4) Complementariedad democrática. La democracia representativa es insuficiente para avanzar hacia democracias reales. La construcción de democracias más sólidas tiene que combinar la democracia representativa con elementos de democracia participativa que incorporen mecanismos de consulta popular, deliberación vinculante y poder de veto ciudadano, como preveía el malogrado proyecto constitucional islandés. La participación social mediante referéndums, plebiscitos, presupuestos participativos y acceso real a la presentación de iniciativas legislativas populares va en esta línea. Pero no basta. También es necesario fortalecer la diversidad democrática, reconociendo como legítimas las tradiciones de democracia horizontal y participativa existentes fuera de los Parlamentos, como el asamblearismo, el anarquismo, el consejismo, el cooperativismo, etc.
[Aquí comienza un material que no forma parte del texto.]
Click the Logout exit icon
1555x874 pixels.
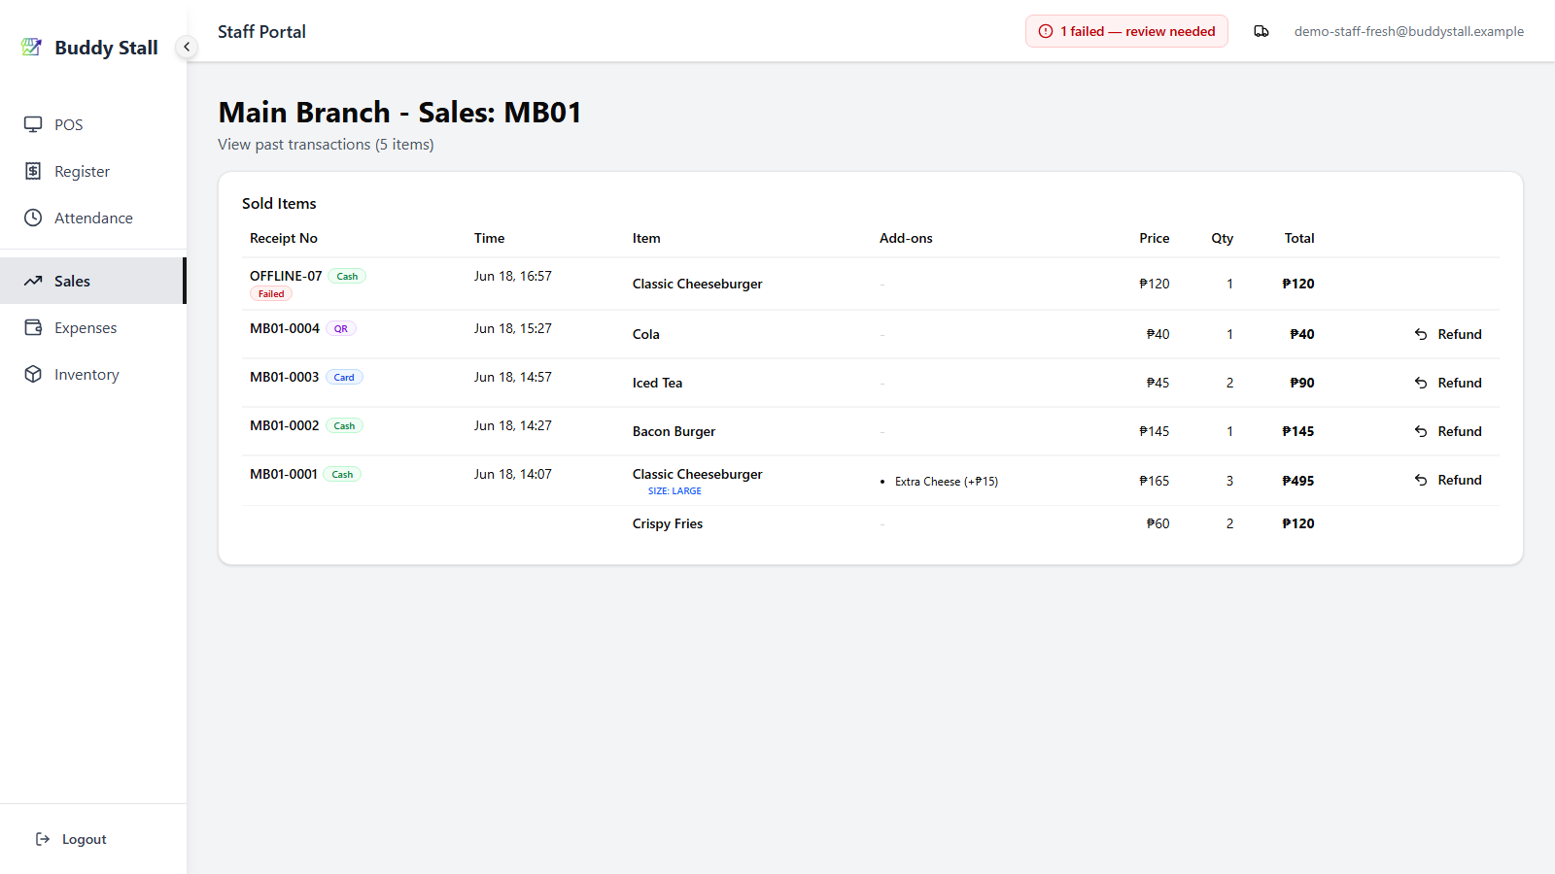coord(43,839)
5) La lucha por la democracia real debe comenzar en el interior de los partidos y movimientos que la defienden. La falta de democracia interna, los personalismos, el seguidismo militante, el inmovilismo de las cúpulas, el arribismo y la escasa autocrítica, entre otros vicios, deslegitiman a los partidos como agentes de democracia. La regeneración y dignificación de la participación social en la política pasa por la democratización de los partidos.
En un tiempo en que la democracia corre el riesgo de convertirse en un objeto arqueológico, se impone como necesidad la resignificación de la política y del ejercicio democrático en clave social y participativa. Los partidos políticos con vocación democrática pueden jugar un papel relevante en este desafío, siempre que se comprometan con lucha por la democracia real, se coloquen del lado de la indignación generalizada de la población y hagan converger la democracia de las calles y plazas públicas con la vida institucional y partidaria.